Posted by: anitanolan | November 9, 2009


A prologue can be used, but carefully.  A lot of editors and agents say they don’t like a prologue, but I think it’s because they see poor or unnecessary ones so frequently.  There are a number of examples of popular books containing prologues.

Prologues should be relatively short, no more than a few pages.  The Book Thief’s is only a few words.

There are a few reasons to consider using a prologue.  An example follows each.

  • Show how desperate the character is that something not happen. Wringer, Jerry Spinelli
  • Show the reader  what a character is about to lose.  Esperanza Rising, Pam Munoz Ryan
  • Give historical context.  Ophelia, Lisa Klein (in this case, in the form of a letter)
----------
### Short problem
Extract the entire post about using prologues, word for word. The records that follow are separate material with no connection to the post about prologues.

### Information supplied
----------
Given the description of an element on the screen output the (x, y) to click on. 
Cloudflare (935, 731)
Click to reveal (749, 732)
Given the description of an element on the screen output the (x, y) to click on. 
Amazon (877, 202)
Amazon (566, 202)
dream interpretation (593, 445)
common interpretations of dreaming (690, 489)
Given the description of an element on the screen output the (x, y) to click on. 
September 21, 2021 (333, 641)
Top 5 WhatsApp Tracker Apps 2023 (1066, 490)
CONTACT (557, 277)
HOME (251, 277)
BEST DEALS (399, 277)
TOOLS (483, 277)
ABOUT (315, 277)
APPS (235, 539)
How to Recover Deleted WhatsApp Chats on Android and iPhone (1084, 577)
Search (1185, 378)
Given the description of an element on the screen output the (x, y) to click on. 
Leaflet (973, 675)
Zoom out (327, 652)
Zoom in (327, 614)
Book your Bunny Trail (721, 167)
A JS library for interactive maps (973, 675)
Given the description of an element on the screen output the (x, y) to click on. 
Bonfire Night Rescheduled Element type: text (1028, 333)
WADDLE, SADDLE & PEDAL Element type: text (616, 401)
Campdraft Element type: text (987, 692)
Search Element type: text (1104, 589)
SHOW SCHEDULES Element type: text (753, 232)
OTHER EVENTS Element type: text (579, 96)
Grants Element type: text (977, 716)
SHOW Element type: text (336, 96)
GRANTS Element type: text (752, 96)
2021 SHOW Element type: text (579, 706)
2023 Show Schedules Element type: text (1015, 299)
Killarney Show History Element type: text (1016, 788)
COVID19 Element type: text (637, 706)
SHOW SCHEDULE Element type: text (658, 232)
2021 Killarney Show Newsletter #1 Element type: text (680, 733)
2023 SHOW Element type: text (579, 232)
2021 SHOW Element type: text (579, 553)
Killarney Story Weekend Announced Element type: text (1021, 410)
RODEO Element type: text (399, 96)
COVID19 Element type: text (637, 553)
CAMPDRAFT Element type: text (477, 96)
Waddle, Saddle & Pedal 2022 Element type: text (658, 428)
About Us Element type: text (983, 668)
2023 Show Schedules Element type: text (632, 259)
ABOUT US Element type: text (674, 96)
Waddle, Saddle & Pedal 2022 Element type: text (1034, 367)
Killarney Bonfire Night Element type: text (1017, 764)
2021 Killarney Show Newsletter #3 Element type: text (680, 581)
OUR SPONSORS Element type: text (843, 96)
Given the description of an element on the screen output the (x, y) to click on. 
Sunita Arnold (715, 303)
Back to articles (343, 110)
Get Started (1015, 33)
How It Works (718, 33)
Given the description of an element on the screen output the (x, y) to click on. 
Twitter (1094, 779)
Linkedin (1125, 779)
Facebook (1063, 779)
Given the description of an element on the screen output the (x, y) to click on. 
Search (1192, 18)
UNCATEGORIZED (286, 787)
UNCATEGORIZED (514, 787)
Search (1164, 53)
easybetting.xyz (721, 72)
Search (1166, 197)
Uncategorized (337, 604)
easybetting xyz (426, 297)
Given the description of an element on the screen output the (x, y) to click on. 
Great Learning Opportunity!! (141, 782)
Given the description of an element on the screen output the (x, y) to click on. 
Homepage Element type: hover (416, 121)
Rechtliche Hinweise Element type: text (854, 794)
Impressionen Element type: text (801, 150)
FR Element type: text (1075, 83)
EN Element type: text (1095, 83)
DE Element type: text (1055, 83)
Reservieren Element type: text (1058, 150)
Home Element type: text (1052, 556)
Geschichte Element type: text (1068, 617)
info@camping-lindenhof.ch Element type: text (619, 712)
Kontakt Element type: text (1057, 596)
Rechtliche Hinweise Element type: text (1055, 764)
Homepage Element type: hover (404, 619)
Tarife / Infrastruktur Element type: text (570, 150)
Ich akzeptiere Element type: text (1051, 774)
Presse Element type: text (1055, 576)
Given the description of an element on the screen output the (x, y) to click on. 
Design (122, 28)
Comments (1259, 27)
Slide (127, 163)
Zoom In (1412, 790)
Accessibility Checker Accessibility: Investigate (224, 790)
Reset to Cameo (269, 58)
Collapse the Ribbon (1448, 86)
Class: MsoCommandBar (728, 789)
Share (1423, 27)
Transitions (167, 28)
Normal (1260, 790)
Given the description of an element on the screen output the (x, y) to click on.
----------
### Written response
Posted by: anitanolan | November 9, 2009


A prologue can be used, but carefully.  A lot of editors and agents say they don’t like a prologue, but I think it’s because they see poor or unnecessary ones so frequently.  There are a number of examples of popular books containing prologues.

Prologues should be relatively short, no more than a few pages.  The Book Thief’s is only a few words.

There are a few reasons to consider using a prologue.  An example follows each.

  • Show how desperate the character is that something not happen. Wringer, Jerry Spinelli
  • Show the reader  what a character is about to lose.  Esperanza Rising, Pam Munoz Ryan
  • Give historical context.  Ophelia, Lisa Klein (in this case, in the form of a letter)